_Exercise:_ Determine how many lines of the entries include the word "will", and report that number with no further text.

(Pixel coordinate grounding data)
= Beginning of Section =

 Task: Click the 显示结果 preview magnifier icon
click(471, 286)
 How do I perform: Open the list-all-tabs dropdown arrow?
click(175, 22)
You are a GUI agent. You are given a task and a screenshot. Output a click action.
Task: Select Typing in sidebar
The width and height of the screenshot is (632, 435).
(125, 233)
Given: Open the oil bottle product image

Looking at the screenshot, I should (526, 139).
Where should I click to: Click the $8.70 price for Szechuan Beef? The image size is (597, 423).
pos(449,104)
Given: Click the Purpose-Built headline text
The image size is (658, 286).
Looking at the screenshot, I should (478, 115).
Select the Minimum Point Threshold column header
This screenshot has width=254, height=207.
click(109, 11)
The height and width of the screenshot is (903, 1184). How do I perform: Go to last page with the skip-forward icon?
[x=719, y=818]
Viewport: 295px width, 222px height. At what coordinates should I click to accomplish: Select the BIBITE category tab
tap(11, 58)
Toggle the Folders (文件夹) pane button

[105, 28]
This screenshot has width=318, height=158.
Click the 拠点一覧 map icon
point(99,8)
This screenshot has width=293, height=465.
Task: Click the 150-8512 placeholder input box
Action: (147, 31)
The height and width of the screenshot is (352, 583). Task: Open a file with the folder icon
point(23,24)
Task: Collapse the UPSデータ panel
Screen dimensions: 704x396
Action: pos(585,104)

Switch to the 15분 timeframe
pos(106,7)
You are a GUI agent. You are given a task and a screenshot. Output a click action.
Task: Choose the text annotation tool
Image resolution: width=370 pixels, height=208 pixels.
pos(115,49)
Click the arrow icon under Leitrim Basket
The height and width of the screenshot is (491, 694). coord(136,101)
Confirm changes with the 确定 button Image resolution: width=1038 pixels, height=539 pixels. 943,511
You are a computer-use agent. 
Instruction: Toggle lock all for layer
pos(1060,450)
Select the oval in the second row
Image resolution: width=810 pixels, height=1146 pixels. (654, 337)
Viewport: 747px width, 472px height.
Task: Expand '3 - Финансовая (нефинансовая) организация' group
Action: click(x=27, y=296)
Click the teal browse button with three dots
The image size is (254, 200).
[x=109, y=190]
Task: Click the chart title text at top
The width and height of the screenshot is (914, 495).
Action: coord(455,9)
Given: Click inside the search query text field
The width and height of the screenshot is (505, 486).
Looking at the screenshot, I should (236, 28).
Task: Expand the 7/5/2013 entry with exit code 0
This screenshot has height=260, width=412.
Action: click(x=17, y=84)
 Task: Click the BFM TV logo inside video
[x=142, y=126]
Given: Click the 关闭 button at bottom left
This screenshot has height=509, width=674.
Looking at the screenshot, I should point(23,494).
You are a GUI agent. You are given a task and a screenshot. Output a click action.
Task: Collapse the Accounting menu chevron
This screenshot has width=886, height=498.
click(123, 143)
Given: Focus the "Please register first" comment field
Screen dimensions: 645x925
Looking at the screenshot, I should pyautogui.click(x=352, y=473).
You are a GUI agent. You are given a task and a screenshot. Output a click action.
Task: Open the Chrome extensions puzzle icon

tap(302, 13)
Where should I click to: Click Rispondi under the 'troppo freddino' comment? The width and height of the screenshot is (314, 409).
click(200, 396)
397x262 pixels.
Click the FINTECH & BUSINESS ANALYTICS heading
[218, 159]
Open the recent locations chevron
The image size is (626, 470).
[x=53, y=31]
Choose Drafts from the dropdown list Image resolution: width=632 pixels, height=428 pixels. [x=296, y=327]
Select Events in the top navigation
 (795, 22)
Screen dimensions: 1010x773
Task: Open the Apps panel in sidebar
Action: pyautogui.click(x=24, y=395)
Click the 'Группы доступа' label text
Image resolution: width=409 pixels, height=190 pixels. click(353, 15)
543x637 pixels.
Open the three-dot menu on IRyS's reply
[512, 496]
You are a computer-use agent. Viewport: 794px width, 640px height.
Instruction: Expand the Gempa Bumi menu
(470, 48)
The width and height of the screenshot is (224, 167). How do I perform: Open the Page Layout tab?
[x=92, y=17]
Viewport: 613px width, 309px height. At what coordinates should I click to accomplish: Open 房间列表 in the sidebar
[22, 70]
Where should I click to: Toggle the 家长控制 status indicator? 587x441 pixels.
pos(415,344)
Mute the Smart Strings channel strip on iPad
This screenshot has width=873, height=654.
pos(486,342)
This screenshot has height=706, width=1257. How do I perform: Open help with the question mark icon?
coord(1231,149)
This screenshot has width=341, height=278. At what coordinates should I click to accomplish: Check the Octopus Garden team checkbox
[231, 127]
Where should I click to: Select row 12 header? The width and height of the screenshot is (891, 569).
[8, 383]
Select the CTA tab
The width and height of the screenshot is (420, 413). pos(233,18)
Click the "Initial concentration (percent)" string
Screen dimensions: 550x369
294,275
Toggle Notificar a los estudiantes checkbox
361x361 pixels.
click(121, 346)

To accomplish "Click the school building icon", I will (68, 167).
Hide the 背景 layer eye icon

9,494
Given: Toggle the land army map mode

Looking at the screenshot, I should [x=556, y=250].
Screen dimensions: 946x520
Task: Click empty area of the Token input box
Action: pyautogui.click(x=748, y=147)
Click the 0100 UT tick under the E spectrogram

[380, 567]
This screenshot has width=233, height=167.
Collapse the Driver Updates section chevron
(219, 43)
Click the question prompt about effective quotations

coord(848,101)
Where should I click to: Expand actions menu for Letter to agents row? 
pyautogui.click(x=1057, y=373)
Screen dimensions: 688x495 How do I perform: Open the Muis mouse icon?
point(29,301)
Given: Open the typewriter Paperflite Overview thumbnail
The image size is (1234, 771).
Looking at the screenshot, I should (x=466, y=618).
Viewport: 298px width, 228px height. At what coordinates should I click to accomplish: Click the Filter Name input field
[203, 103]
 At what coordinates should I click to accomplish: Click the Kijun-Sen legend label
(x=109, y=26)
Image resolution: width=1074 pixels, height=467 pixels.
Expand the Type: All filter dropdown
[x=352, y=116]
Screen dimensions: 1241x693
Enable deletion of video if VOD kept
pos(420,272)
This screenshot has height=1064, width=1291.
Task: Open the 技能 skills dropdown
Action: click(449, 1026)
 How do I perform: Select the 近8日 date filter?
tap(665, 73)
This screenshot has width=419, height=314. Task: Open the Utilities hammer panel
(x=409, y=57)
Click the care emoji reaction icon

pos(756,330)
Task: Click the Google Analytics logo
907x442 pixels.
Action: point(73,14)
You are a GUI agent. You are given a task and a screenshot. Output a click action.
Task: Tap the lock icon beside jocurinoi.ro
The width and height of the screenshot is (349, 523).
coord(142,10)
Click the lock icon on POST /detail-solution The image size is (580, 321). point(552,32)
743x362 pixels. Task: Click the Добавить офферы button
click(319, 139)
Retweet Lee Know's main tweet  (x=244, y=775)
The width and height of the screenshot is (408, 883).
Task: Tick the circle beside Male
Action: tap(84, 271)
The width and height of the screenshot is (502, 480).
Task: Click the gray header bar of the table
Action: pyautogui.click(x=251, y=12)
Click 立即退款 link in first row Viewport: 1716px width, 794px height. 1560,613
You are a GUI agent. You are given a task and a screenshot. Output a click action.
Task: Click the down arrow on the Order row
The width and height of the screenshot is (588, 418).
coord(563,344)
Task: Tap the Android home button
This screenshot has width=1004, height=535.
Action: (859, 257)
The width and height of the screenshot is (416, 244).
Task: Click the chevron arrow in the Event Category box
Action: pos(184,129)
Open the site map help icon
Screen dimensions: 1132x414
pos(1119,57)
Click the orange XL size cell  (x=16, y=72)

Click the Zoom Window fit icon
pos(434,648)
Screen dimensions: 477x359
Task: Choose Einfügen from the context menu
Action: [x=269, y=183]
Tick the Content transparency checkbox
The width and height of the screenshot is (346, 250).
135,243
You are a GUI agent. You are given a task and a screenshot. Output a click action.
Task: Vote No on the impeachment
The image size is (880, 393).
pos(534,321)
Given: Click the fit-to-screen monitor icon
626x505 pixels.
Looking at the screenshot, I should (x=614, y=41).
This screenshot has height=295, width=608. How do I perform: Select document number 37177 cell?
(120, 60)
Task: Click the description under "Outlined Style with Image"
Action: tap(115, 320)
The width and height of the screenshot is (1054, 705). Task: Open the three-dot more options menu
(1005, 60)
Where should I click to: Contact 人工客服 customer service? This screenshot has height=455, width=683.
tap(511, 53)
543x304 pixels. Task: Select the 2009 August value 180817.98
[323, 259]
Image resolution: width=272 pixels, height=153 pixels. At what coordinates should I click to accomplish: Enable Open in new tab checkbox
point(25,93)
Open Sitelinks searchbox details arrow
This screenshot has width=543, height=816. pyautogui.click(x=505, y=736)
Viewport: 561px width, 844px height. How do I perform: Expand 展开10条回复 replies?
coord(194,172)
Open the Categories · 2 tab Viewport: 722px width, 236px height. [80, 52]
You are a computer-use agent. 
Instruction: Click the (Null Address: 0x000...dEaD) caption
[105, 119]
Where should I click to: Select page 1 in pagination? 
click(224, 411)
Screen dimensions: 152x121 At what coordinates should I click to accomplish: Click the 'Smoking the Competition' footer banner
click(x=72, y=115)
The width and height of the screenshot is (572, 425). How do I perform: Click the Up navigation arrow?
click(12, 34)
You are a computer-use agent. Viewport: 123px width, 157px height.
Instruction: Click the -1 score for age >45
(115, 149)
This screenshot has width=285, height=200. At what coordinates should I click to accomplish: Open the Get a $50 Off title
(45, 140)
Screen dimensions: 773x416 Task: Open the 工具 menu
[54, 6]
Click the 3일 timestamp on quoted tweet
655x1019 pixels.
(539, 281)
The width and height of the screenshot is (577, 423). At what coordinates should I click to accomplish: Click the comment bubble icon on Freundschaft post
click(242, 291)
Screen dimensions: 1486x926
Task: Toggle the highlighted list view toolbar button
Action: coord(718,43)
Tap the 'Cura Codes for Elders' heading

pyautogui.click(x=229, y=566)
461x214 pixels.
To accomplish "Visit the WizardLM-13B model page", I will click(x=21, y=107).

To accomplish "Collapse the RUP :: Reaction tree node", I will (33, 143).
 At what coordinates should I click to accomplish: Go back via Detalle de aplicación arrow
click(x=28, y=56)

= End of Section =

_Reply to the exercise:_ 3